Stored rows —
▶
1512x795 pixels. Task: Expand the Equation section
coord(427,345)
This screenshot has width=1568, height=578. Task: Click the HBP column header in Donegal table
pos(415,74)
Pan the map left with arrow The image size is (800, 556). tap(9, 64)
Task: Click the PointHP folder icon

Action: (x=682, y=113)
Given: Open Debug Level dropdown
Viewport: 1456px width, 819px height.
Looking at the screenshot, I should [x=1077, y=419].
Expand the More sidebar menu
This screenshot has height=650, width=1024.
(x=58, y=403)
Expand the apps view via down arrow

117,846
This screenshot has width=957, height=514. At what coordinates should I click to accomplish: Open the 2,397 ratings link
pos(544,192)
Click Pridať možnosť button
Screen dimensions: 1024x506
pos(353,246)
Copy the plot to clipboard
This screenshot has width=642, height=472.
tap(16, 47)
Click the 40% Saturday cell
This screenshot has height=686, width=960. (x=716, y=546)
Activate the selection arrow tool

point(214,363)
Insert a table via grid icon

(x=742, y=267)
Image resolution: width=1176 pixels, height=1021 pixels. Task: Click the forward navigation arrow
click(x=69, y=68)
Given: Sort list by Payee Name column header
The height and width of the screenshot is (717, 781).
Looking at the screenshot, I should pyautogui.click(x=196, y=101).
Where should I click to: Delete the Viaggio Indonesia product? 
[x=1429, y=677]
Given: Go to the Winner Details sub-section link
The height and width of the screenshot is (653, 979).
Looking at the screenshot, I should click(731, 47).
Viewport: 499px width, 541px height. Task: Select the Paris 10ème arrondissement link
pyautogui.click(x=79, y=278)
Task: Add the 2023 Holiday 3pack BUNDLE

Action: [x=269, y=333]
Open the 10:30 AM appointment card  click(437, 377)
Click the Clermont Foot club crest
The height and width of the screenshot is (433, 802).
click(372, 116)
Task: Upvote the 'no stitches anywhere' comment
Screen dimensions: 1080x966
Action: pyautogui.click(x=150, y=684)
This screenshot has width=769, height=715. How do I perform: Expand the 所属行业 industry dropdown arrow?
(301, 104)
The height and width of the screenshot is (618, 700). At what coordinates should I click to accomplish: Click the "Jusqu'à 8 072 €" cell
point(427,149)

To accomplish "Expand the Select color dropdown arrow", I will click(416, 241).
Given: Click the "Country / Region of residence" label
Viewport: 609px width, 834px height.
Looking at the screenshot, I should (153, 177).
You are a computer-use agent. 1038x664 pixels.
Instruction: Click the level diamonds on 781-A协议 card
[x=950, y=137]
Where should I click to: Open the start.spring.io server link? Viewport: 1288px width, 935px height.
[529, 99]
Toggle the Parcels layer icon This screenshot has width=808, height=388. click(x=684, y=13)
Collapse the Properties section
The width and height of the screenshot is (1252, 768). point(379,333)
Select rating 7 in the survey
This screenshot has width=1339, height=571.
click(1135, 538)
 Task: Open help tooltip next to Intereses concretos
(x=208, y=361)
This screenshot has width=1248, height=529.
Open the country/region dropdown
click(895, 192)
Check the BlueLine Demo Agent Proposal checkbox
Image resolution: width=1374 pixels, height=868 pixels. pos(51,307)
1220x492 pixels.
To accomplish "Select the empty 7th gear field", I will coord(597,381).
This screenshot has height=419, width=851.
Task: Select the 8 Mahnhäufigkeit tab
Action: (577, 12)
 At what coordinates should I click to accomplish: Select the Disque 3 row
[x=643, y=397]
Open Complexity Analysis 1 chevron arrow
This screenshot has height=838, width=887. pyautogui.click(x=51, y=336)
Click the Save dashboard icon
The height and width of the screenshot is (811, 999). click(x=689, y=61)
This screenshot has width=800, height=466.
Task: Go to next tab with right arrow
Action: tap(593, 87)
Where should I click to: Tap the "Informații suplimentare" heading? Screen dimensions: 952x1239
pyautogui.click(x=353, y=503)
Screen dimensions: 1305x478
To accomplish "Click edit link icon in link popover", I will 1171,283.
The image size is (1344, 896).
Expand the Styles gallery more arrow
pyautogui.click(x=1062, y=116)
◀
What to produce — Rewrite all the records above, swapping "Debug Level" for "Log Level" and keeping everything else unchanged.

Written response —
1512x795 pixels. Task: Expand the Equation section
coord(427,345)
This screenshot has width=1568, height=578. Task: Click the HBP column header in Donegal table
pos(415,74)
Pan the map left with arrow The image size is (800, 556). tap(9, 64)
Task: Click the PointHP folder icon

Action: (x=682, y=113)
Given: Open Log Level dropdown
Viewport: 1456px width, 819px height.
Looking at the screenshot, I should [x=1077, y=419].
Expand the More sidebar menu
This screenshot has height=650, width=1024.
(x=58, y=403)
Expand the apps view via down arrow

117,846
This screenshot has width=957, height=514. At what coordinates should I click to accomplish: Open the 2,397 ratings link
pos(544,192)
Click Pridať možnosť button
Screen dimensions: 1024x506
pos(353,246)
Copy the plot to clipboard
This screenshot has width=642, height=472.
tap(16, 47)
Click the 40% Saturday cell
This screenshot has height=686, width=960. (x=716, y=546)
Activate the selection arrow tool

point(214,363)
Insert a table via grid icon

(x=742, y=267)
Image resolution: width=1176 pixels, height=1021 pixels. Task: Click the forward navigation arrow
click(x=69, y=68)
Given: Sort list by Payee Name column header
The height and width of the screenshot is (717, 781).
Looking at the screenshot, I should pyautogui.click(x=196, y=101).
Where should I click to: Delete the Viaggio Indonesia product? 
[x=1429, y=677]
Given: Go to the Winner Details sub-section link
The height and width of the screenshot is (653, 979).
Looking at the screenshot, I should click(731, 47).
Viewport: 499px width, 541px height. Task: Select the Paris 10ème arrondissement link
pyautogui.click(x=79, y=278)
Task: Add the 2023 Holiday 3pack BUNDLE

Action: [x=269, y=333]
Open the 10:30 AM appointment card  click(437, 377)
Click the Clermont Foot club crest
The height and width of the screenshot is (433, 802).
click(372, 116)
Task: Upvote the 'no stitches anywhere' comment
Screen dimensions: 1080x966
Action: pyautogui.click(x=150, y=684)
This screenshot has width=769, height=715. How do I perform: Expand the 所属行业 industry dropdown arrow?
(301, 104)
The height and width of the screenshot is (618, 700). At what coordinates should I click to accomplish: Click the "Jusqu'à 8 072 €" cell
point(427,149)

To accomplish "Expand the Select color dropdown arrow", I will click(416, 241).
Given: Click the "Country / Region of residence" label
Viewport: 609px width, 834px height.
Looking at the screenshot, I should (153, 177).
You are a computer-use agent. 1038x664 pixels.
Instruction: Click the level diamonds on 781-A协议 card
[x=950, y=137]
Where should I click to: Open the start.spring.io server link? Viewport: 1288px width, 935px height.
[529, 99]
Toggle the Parcels layer icon This screenshot has width=808, height=388. click(x=684, y=13)
Collapse the Properties section
The width and height of the screenshot is (1252, 768). point(379,333)
Select rating 7 in the survey
This screenshot has width=1339, height=571.
click(1135, 538)
 Task: Open help tooltip next to Intereses concretos
(x=208, y=361)
This screenshot has width=1248, height=529.
Open the country/region dropdown
click(895, 192)
Check the BlueLine Demo Agent Proposal checkbox
Image resolution: width=1374 pixels, height=868 pixels. pos(51,307)
1220x492 pixels.
To accomplish "Select the empty 7th gear field", I will coord(597,381).
This screenshot has height=419, width=851.
Task: Select the 8 Mahnhäufigkeit tab
Action: (577, 12)
 At what coordinates should I click to accomplish: Select the Disque 3 row
[x=643, y=397]
Open Complexity Analysis 1 chevron arrow
This screenshot has height=838, width=887. pyautogui.click(x=51, y=336)
Click the Save dashboard icon
The height and width of the screenshot is (811, 999). click(x=689, y=61)
This screenshot has width=800, height=466.
Task: Go to next tab with right arrow
Action: tap(593, 87)
Where should I click to: Tap the "Informații suplimentare" heading? Screen dimensions: 952x1239
pyautogui.click(x=353, y=503)
Screen dimensions: 1305x478
To accomplish "Click edit link icon in link popover", I will 1171,283.
The image size is (1344, 896).
Expand the Styles gallery more arrow
pyautogui.click(x=1062, y=116)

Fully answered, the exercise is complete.